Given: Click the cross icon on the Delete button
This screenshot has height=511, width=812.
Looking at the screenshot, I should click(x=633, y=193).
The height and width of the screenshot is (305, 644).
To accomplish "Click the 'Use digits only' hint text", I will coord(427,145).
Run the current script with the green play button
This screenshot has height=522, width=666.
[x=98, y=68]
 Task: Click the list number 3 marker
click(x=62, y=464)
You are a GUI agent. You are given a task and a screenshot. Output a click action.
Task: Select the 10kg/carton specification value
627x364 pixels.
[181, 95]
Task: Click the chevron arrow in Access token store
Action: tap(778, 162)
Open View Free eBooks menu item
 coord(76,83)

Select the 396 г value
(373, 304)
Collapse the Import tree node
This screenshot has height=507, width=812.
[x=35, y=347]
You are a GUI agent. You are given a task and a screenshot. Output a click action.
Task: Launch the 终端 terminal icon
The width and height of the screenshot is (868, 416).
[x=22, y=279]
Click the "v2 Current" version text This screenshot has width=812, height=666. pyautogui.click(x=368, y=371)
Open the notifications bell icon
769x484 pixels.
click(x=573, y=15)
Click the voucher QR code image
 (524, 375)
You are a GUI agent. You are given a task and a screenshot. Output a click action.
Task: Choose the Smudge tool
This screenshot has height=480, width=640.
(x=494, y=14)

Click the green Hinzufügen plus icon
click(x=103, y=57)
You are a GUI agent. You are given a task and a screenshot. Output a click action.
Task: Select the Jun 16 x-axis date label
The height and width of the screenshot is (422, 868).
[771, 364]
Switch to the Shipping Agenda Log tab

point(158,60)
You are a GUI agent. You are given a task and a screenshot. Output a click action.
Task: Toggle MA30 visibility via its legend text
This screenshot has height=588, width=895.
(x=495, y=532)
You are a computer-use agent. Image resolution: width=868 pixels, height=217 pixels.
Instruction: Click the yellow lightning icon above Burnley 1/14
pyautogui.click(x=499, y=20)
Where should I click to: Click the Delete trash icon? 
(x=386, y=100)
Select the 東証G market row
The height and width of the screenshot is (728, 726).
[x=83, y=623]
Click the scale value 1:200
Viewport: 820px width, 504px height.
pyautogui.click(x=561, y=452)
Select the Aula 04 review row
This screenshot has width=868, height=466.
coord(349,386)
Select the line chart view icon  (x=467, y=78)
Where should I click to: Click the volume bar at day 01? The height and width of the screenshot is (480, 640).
────────────────
REQUIREMENT: Give back exactly the lines of the listing above that run from the line with "627x364 pixels." to the line with "Task: Launch the 终端 terminal icon", inclusive.

RESPONSE BOX:
627x364 pixels.
[181, 95]
Task: Click the chevron arrow in Access token store
Action: tap(778, 162)
Open View Free eBooks menu item
 coord(76,83)

Select the 396 г value
(373, 304)
Collapse the Import tree node
This screenshot has height=507, width=812.
[x=35, y=347]
You are a GUI agent. You are given a task and a screenshot. Output a click action.
Task: Launch the 终端 terminal icon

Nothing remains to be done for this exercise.